• **RECORDS PROVIDED**
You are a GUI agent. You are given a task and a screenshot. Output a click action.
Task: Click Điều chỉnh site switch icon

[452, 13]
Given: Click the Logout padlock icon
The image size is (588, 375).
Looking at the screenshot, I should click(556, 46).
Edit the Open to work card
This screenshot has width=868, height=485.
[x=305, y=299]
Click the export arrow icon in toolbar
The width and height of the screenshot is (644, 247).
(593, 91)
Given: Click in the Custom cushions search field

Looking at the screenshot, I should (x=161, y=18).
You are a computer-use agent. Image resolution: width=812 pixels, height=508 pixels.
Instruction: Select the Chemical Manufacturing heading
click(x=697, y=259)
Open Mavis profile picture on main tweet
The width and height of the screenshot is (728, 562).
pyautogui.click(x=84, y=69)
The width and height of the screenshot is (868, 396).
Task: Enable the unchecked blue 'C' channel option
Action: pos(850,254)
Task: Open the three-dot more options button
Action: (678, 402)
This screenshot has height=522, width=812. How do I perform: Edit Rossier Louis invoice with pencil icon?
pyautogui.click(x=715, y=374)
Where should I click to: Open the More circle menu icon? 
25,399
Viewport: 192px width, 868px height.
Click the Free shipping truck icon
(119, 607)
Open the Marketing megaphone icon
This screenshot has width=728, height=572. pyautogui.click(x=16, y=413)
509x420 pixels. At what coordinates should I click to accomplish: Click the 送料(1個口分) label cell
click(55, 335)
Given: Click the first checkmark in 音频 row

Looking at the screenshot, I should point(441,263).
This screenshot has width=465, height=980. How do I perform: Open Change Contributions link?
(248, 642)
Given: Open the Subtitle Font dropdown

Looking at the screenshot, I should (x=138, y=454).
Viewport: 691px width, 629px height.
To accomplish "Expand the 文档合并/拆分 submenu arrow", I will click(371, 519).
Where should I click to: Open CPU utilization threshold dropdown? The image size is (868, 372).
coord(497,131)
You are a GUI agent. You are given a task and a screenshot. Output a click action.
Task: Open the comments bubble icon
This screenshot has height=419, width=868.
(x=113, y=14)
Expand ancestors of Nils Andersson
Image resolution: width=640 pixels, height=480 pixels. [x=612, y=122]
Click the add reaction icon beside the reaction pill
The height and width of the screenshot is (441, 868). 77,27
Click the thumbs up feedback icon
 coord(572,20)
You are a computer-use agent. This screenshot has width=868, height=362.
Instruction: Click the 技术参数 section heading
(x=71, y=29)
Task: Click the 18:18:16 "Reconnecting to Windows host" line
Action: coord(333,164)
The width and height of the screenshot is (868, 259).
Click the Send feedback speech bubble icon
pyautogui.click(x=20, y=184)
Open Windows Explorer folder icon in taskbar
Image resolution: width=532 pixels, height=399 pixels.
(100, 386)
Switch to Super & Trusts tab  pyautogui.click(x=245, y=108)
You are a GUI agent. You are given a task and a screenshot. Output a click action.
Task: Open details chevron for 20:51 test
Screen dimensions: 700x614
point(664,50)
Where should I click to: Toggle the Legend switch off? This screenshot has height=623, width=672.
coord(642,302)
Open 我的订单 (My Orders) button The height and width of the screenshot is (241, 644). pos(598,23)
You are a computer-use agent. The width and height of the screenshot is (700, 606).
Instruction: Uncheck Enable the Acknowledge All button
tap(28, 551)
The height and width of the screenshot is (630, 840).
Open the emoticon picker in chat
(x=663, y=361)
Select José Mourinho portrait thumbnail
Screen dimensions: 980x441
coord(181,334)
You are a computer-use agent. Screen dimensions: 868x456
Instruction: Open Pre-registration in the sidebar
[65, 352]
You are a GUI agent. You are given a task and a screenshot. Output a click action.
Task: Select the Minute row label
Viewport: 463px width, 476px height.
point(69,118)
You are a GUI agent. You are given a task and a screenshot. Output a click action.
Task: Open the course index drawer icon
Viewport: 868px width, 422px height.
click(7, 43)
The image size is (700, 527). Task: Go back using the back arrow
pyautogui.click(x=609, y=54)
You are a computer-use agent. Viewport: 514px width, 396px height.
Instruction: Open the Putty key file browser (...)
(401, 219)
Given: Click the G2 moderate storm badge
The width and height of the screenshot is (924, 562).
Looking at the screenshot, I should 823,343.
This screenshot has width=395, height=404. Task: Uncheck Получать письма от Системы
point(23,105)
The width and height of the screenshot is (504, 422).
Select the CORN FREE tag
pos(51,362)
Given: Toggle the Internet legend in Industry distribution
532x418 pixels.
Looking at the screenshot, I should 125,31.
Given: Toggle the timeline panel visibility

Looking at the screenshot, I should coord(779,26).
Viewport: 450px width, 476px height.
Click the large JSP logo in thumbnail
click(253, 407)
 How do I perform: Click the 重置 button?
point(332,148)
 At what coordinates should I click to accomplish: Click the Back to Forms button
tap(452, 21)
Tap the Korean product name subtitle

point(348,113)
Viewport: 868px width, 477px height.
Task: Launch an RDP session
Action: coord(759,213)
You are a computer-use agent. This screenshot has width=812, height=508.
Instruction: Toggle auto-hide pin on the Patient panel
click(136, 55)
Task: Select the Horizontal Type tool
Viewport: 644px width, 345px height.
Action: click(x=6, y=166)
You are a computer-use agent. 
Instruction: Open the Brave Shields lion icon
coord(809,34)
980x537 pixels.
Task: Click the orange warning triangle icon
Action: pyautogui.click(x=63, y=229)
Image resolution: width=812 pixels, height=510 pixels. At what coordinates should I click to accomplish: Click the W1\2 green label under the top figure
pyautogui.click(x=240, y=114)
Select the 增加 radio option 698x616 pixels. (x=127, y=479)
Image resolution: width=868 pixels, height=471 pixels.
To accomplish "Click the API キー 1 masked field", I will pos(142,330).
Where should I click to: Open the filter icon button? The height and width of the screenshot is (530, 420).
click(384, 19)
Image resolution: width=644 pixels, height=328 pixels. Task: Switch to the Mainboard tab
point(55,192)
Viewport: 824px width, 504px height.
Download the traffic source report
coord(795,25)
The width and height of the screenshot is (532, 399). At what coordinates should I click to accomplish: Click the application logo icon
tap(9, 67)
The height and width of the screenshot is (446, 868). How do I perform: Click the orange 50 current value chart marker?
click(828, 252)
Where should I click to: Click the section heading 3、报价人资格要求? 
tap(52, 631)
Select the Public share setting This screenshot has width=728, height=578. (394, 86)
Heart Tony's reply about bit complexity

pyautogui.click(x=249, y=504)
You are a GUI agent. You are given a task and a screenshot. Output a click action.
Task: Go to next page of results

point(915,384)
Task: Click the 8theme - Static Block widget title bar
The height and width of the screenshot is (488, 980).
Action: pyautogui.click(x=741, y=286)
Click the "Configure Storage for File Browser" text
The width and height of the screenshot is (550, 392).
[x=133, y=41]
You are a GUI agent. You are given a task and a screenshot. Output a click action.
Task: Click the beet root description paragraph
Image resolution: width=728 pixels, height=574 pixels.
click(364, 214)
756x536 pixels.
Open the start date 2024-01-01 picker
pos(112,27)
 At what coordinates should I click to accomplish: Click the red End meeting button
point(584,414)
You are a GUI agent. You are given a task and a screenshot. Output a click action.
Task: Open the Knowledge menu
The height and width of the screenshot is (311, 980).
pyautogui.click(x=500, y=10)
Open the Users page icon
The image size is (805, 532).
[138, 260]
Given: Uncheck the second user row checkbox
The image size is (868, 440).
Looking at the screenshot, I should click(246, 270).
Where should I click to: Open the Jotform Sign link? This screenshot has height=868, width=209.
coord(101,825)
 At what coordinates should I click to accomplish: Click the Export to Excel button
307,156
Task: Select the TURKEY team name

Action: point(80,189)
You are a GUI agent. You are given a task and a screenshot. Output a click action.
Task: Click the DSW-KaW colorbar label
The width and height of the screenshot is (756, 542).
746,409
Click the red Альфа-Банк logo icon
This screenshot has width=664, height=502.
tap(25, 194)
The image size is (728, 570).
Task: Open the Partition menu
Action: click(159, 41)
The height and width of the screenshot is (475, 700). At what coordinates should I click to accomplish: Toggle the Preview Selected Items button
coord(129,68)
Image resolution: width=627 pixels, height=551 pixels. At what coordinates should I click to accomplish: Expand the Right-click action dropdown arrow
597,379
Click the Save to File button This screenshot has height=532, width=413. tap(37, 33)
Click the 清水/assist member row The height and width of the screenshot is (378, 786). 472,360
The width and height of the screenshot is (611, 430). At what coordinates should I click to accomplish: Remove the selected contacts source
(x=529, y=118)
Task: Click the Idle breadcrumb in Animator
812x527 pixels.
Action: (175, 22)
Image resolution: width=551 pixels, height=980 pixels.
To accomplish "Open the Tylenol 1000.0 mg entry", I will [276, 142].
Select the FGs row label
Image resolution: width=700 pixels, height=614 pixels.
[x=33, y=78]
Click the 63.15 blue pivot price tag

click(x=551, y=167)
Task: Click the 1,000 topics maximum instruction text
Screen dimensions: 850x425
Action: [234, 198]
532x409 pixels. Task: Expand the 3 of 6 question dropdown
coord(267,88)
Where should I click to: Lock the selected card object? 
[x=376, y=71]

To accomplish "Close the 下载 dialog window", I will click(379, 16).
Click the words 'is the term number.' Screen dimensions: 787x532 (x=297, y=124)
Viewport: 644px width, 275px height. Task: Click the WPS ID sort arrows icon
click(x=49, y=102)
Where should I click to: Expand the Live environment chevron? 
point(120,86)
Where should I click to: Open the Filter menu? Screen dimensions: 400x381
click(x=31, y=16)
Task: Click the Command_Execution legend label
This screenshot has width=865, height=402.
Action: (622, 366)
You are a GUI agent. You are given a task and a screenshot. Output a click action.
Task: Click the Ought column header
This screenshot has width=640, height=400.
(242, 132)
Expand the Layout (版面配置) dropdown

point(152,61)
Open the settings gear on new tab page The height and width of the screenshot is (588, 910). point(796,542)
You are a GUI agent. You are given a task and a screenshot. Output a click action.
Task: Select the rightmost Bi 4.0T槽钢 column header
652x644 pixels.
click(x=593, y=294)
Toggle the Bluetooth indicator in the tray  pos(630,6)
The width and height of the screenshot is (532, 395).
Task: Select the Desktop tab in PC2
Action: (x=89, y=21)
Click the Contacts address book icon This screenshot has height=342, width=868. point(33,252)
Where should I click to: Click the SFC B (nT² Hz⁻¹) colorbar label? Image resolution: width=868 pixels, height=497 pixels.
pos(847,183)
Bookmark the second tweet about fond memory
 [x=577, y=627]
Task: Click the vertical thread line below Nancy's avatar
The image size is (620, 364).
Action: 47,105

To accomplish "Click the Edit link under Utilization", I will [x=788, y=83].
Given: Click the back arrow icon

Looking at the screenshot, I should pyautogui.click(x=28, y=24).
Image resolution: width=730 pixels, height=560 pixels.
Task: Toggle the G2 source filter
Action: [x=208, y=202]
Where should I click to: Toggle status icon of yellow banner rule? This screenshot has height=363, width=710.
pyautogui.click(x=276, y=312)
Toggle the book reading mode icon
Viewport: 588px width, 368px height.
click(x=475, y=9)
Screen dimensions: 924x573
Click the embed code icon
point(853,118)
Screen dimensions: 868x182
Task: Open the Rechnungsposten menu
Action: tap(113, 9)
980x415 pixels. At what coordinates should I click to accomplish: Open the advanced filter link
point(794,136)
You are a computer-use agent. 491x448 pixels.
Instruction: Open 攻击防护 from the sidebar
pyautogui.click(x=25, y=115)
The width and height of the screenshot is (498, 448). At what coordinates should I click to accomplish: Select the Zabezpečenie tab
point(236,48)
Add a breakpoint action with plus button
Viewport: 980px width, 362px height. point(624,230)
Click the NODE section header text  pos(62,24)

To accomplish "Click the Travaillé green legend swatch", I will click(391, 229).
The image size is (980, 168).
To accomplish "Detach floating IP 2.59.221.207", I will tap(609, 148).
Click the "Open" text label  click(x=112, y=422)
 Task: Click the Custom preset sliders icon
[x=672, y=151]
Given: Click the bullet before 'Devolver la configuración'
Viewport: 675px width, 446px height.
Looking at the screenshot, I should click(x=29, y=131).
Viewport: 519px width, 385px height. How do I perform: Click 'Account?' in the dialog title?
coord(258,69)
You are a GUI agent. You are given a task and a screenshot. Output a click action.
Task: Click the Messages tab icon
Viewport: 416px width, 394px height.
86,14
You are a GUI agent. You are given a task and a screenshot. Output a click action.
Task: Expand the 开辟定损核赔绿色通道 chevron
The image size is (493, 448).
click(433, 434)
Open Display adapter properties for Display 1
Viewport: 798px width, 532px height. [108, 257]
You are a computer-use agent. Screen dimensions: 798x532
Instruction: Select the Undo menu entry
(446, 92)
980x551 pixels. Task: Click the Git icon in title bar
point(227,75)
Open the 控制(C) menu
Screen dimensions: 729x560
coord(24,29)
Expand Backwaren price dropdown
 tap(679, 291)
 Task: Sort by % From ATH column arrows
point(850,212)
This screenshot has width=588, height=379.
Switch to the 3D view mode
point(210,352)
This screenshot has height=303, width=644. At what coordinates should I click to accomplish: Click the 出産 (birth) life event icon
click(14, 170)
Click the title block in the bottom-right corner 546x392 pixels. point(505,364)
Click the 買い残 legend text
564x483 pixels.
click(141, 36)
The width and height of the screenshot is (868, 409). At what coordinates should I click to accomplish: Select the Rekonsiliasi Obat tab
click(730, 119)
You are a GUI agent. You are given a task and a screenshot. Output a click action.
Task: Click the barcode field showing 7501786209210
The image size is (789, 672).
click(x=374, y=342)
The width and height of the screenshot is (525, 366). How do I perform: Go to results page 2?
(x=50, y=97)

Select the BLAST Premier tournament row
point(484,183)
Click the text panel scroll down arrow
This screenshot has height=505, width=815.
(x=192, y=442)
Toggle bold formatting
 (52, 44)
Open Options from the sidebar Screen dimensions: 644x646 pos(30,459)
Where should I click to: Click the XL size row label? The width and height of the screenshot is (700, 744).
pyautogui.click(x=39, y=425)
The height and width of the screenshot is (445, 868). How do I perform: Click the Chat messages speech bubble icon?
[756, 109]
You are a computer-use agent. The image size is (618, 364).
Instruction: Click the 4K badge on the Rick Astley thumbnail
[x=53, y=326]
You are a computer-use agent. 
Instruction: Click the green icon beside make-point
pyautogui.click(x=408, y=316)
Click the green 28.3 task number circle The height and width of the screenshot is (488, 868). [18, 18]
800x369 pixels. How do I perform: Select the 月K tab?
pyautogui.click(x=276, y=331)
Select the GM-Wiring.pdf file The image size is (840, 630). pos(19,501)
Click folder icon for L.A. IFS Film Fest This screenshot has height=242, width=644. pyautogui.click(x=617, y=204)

• **PROBLEM**
In the listing above, find the line with "Image resolution: width=812 pixels, height=510" and the line with "Select the 增加". Output those two lines and every line between them, exactly as written.

• **OUTPUT OF THE TASK**
Image resolution: width=812 pixels, height=510 pixels. At what coordinates should I click to accomplish: Click the W1\2 green label under the top figure
pyautogui.click(x=240, y=114)
Select the 增加 radio option 698x616 pixels. (x=127, y=479)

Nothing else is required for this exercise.